Judaism’s largest denomination sees growing divisions around Israel, political alignment, Jewish peoplehood, and the very future of the movement

by
Armin Rosen
June 28, 2023
Tablet Magazine
Tablet Magazine
Tablet Magazine
Tablet Magazine

None of the speakers I heard or attendees I met at the Re-Charging Reform Judaism conference, held at Manhattan’s Stephen Wise Free Synagogue on May 31 and June 1, referred to themselves as dissidents, and at no point did anyone claim to be part of an internal opposition bloc within what is still the largest American Jewish denomination. In a question-and-answer session after what was officially billed as a “response” to the conference, Rabbi Rick Jacobs, president of the Union for Reform Judaism, likened the more critical segments of the event to a dvar acher—the smaller and perhaps incidental “other thing,” as opposed to the larger and more officious main thing that Jacobs leads. The two-day event concluded with the critics and the criticized joining together in a piano-led group singalong of the Zvika Pik “Shehechiyanu,” which is about the most Reform Jewish thing one can possibly imagine.

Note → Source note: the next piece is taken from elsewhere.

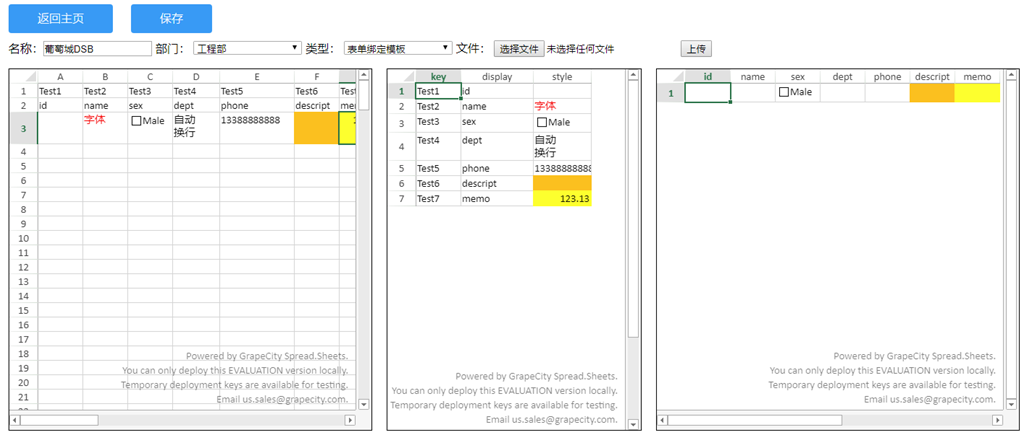The image size is (1027, 438).
Task: Open the 类型 dropdown showing 表单绑定模板
Action: click(398, 48)
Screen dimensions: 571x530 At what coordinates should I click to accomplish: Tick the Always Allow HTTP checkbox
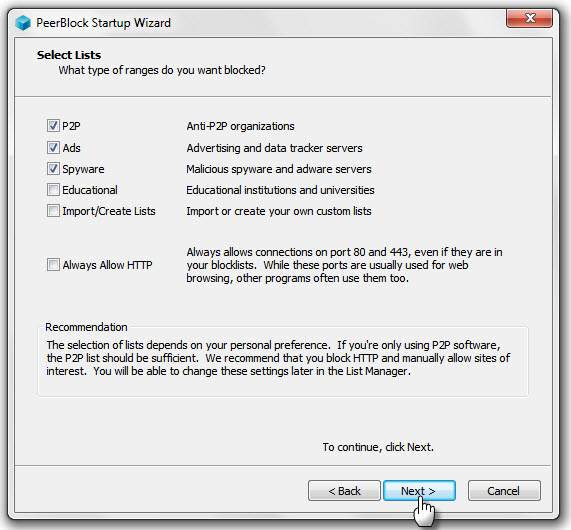point(53,265)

Nearly all of the over 290 attendees were people professionally committed to the mission of the Reform movement, and to its belief that Judaism’s unique practices and metaphysical claims can survive—and can perhaps only survive—within the embrace of liberal modernity. But many of those on hand, who included major congregational rabbis and professors from the movement’s Hebrew Union College, were there because they now found it impossible to avoid a Jewish version of one of liberalism’s great paradoxes: There is a tension between specific objectives and broad-minded principles, and unchecked tolerance can pose a danger to one’s core beliefs.

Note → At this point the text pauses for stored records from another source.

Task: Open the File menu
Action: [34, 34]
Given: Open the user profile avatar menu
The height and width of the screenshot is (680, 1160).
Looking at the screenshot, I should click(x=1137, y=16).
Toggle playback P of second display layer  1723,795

In his keynote address, Ammiel Hirsch, Stephen Wise’s senior rabbi, laid out the rationale for the two-day event. Hirsch is a former IDF tank commander, a youthfully energetic, middle-aged pulpit savant who laces his speeches with emphatic pauses and dramatically shifting cadences. Reform Judaism is getting smaller, he warned: “[O]ur institutions seem to be contracting, not expanding.” Internal divisions are becoming harder to ignore. “Sooner or later we will have to attend to the growing fissures in the Reform movement itself. We cannot pretend they do not exist for the sake of a false sense of unity,” he said. As for the movement’s relationship with Israel, Hirsch said, “I worry—deeply—that increasing numbers of liberal young adults, including those entering Reform leadership, express indifference to Israel—or worse, opposition not to the policies of Israeli governments, but to the very legitimacy of the Zionist enterprise and the Jewish state. … To turn against Israel, to join our ideological opponents and political enemies in castigating Zionism, is a sign of Jewish illness.” The speech drew a standing ovation from almost everyone in Stephen Wise’s sanctuary.

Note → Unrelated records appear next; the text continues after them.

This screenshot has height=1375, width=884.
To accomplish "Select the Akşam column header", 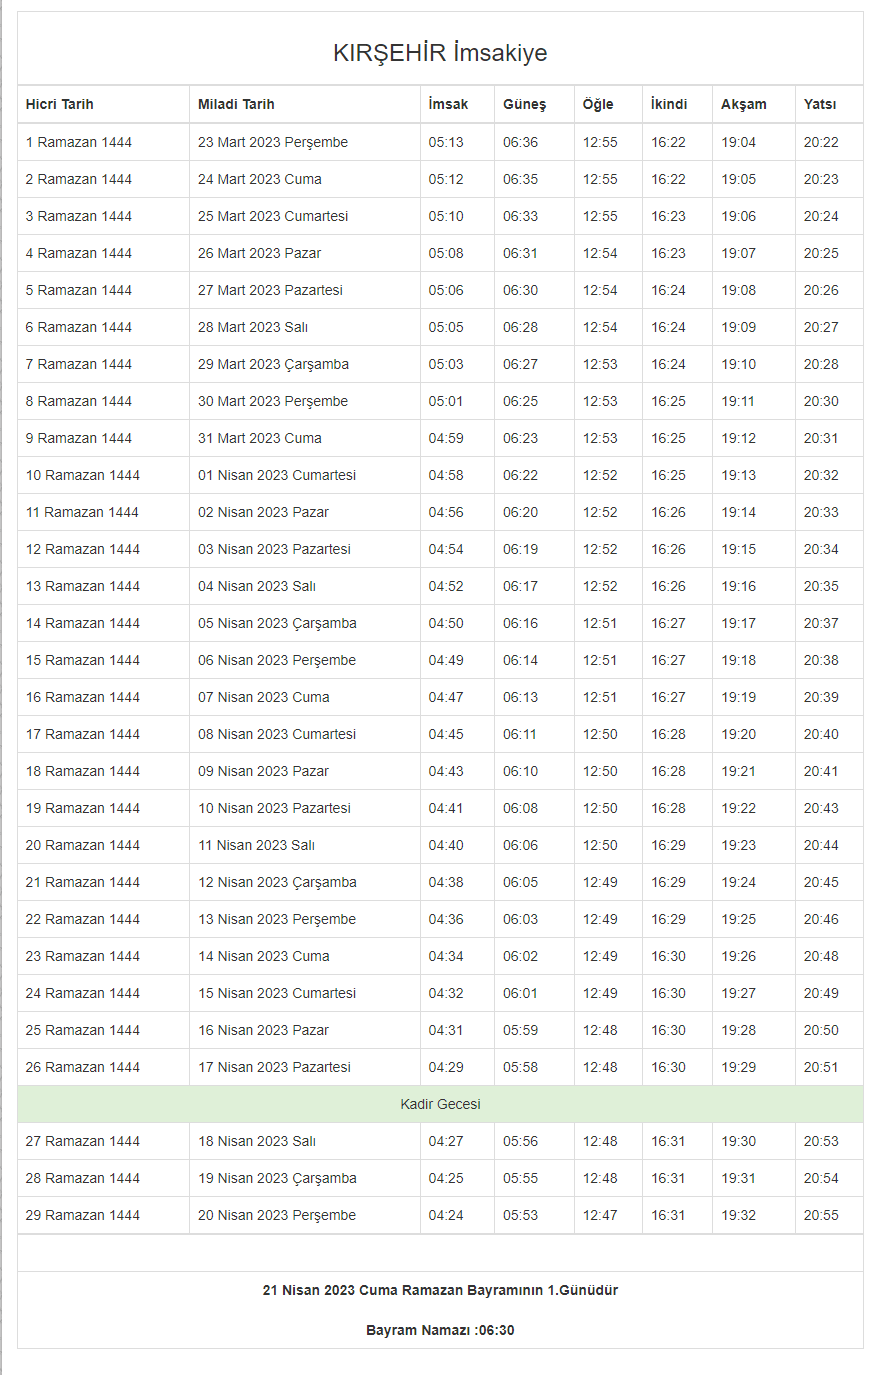I will click(x=743, y=104).
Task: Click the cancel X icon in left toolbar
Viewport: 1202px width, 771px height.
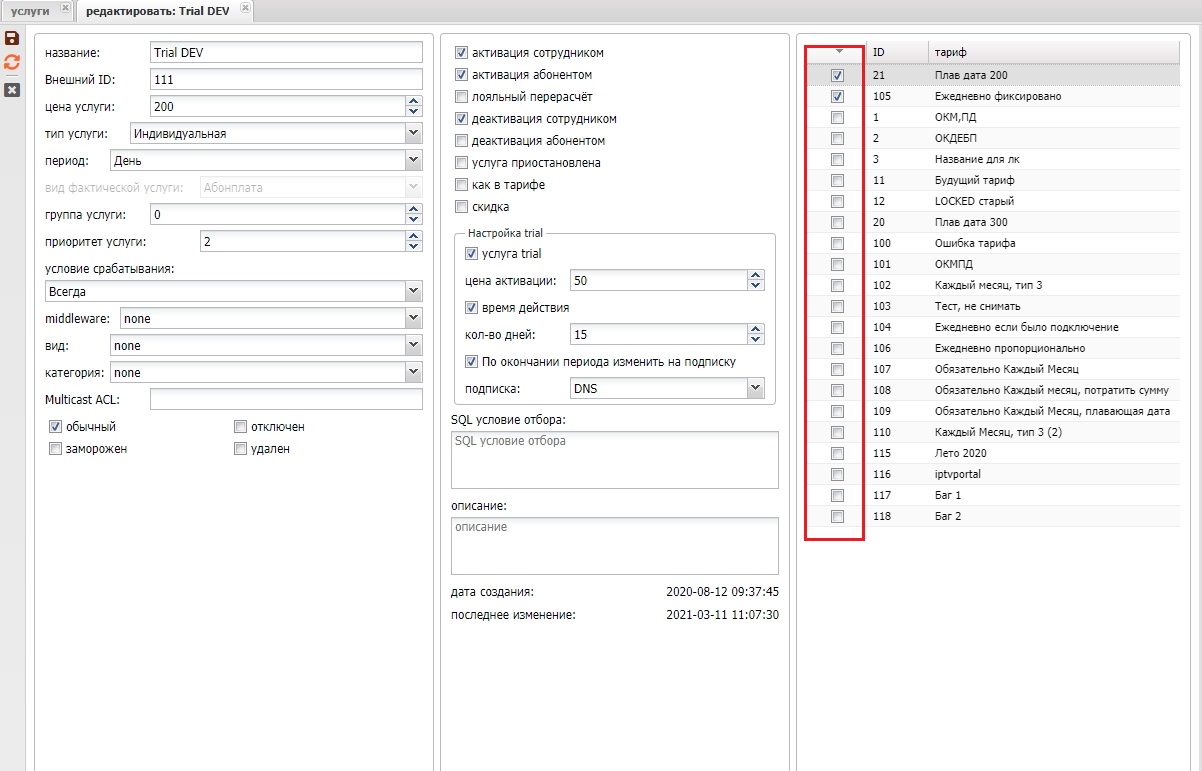Action: 12,89
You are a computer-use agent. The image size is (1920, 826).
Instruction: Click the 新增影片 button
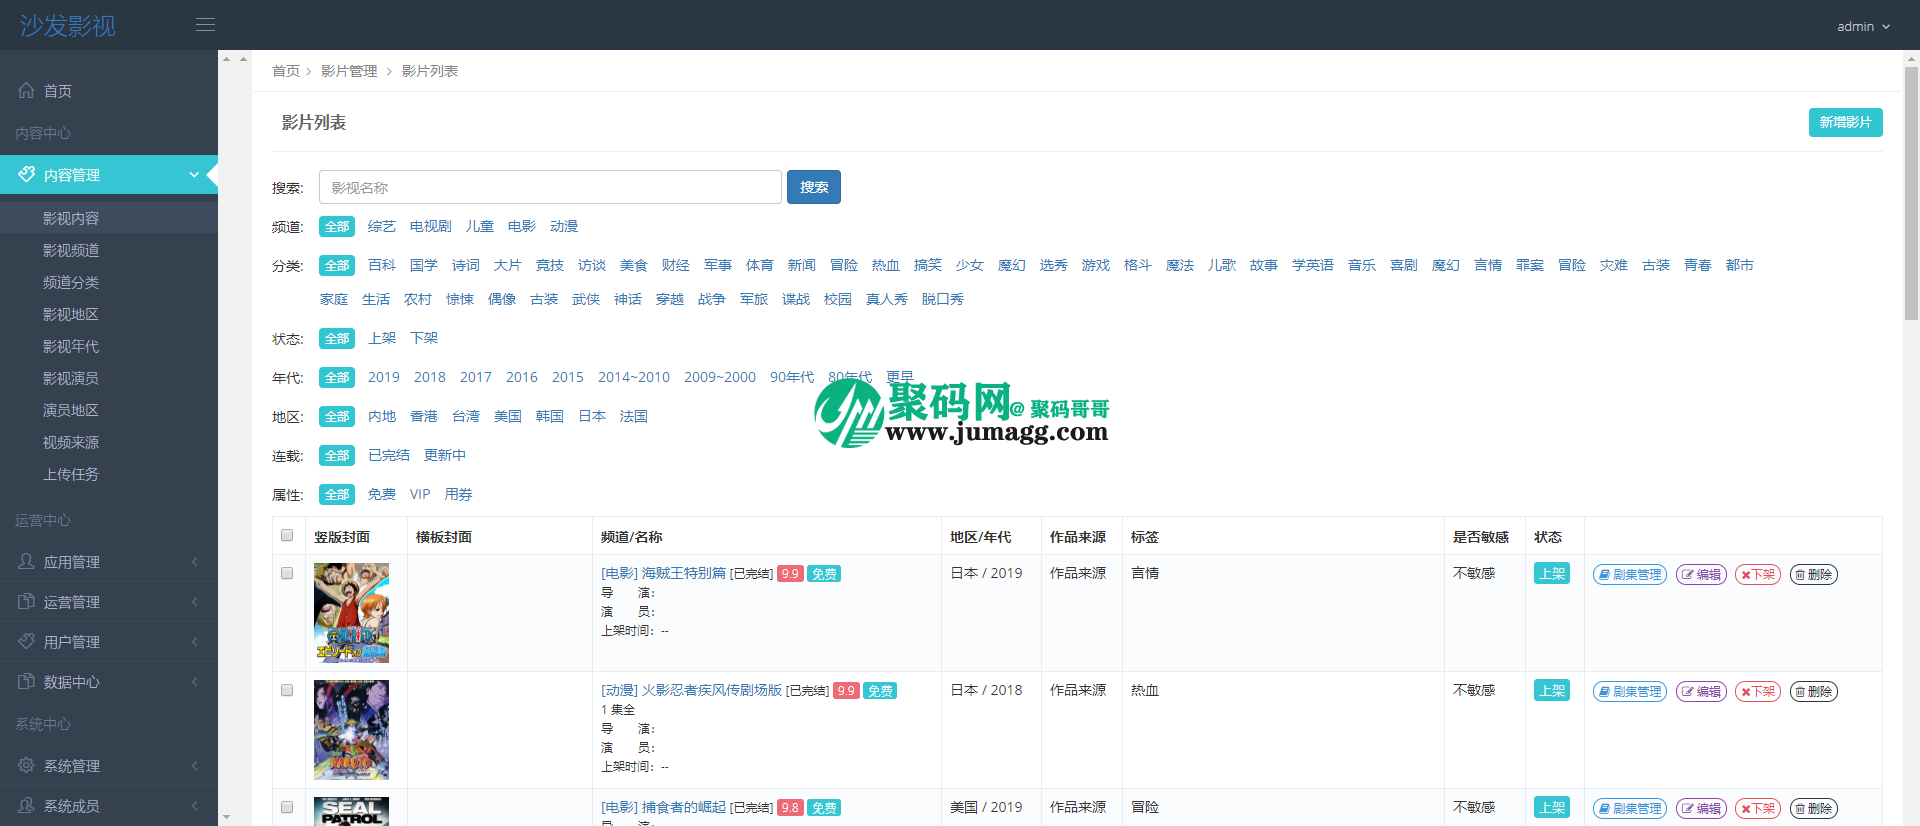(1845, 123)
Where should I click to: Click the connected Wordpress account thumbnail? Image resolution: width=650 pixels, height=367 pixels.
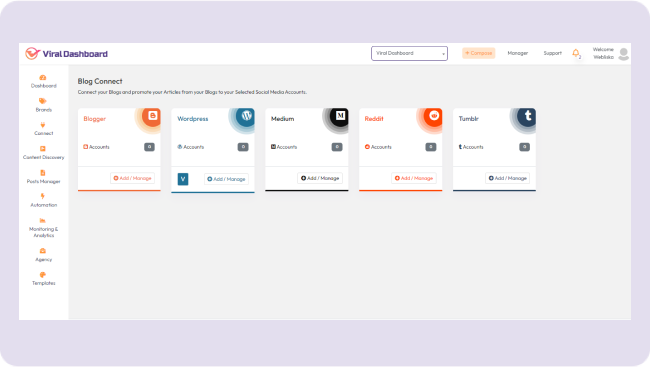point(183,179)

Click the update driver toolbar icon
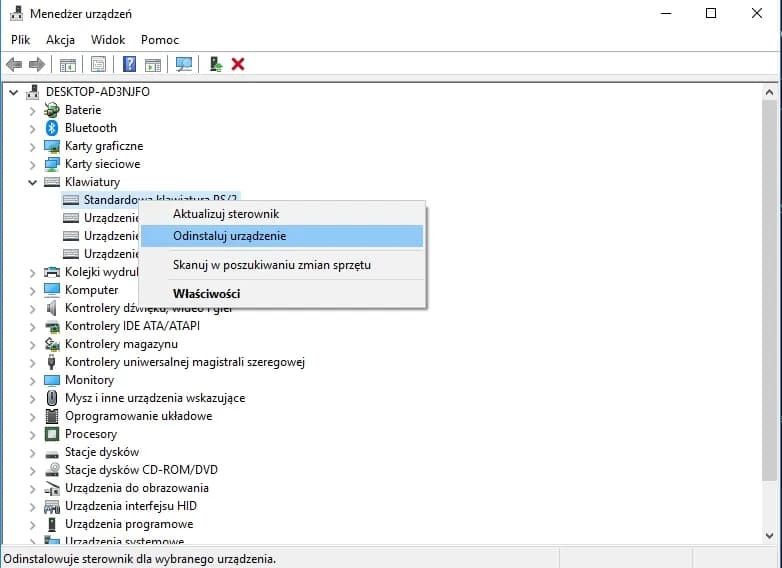[x=215, y=64]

Hirsch could have limited the scope of his speech, and of the conference he organized, to such immediate topics as the movement’s fraught relationship with Zionism, its perceived overemphasis on a sharply partisan tikkun olam social justice theology, and its apparently growing unease with the idea that Jews are a distinct national unit with a particular purpose and destiny. All of these topics were discussed at the conference, but in his address, Hirsch broadened his critique even further, declaring that the movement is now snared in the liberal paradox of self-destructive openness.

Hirsch argued that Reform’s egalitarian vision has the potential to alienate the movement’s followers from the things they are supposed to care about the most. “There is something innate in the philosophy of Western Jewish liberalism that inclines us to elevate universal aspirations, not as complementary to, or a reflection of, Jewish peoplehood, but as its replacement,” he told the conference.

The rabbi reminded his audience that their movement had, at the more assimilationist and anti-Zionist points in its history, threatened to lapse into the kind of Christianized pseudo-Judaism that its more traditional-minded critics still accuse it of practicing. “Judaism absent Jewish peoplehood is not Judaism; it is something else,” said Hirsch. “Whenever Jews abandoned their ideological—or practical—commitment to Am Yisrael, they eventually drifted away. This was precisely the accusation leveled by Abba Hillel Silver toward his anti-Zionist colleagues in the prewar years. By continuing to insist that the Jews are ‘no longer a nation, but a religious community,’ Silver contended that Reform rabbis were reconstituting ‘Paul’s insistence upon a religious creed entirely divorced from nation and land.’” Hirsch’s reference was meant to make listeners ponder whether their own Reform colleagues are the present-day version of Silver’s incipient Paulites—as well as whether the speaker is a modern-day Silver, sounding the alarm.

For Hirsch, to be a conscientious Reform Jew means to be like Silver, on guard against the self-sabotaging temptations of the movement’s own central ideas. The question that the conference posed, but didn’t quite answer, is what that vigilance should consist of in our own present day, and how far the movement should be willing to go to protect what it claims to value.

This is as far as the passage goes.